>>>

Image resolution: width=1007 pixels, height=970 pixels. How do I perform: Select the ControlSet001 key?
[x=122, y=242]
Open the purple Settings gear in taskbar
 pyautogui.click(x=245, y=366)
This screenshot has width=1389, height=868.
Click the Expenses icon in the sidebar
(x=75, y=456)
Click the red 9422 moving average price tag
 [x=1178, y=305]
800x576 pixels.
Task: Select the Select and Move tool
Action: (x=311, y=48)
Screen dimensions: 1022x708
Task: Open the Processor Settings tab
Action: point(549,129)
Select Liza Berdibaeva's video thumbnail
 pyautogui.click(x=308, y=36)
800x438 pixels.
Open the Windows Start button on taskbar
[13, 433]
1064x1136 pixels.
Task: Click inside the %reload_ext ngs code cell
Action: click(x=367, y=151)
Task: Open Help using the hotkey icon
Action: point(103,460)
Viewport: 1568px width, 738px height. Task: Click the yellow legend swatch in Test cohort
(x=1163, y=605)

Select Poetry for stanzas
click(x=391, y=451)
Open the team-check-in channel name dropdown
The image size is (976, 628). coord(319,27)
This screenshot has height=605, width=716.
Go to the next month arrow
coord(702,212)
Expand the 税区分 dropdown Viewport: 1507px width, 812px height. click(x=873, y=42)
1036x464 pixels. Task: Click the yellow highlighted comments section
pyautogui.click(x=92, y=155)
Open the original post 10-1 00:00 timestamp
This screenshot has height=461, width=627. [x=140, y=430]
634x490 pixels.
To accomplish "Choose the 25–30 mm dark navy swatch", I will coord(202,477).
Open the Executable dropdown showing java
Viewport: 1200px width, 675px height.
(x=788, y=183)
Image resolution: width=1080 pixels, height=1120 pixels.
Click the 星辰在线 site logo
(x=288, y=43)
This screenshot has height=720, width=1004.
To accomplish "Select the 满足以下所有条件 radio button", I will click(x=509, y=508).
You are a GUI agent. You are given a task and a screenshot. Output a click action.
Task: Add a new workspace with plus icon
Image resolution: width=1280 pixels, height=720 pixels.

<<<

From the first line of the records to the line containing "800x438 pixels.", inclusive, transcribe everything exactly and leave out the rest.

Image resolution: width=1007 pixels, height=970 pixels. How do I perform: Select the ControlSet001 key?
[x=122, y=242]
Open the purple Settings gear in taskbar
 pyautogui.click(x=245, y=366)
This screenshot has width=1389, height=868.
Click the Expenses icon in the sidebar
(x=75, y=456)
Click the red 9422 moving average price tag
 [x=1178, y=305]
800x576 pixels.
Task: Select the Select and Move tool
Action: (x=311, y=48)
Screen dimensions: 1022x708
Task: Open the Processor Settings tab
Action: point(549,129)
Select Liza Berdibaeva's video thumbnail
 pyautogui.click(x=308, y=36)
800x438 pixels.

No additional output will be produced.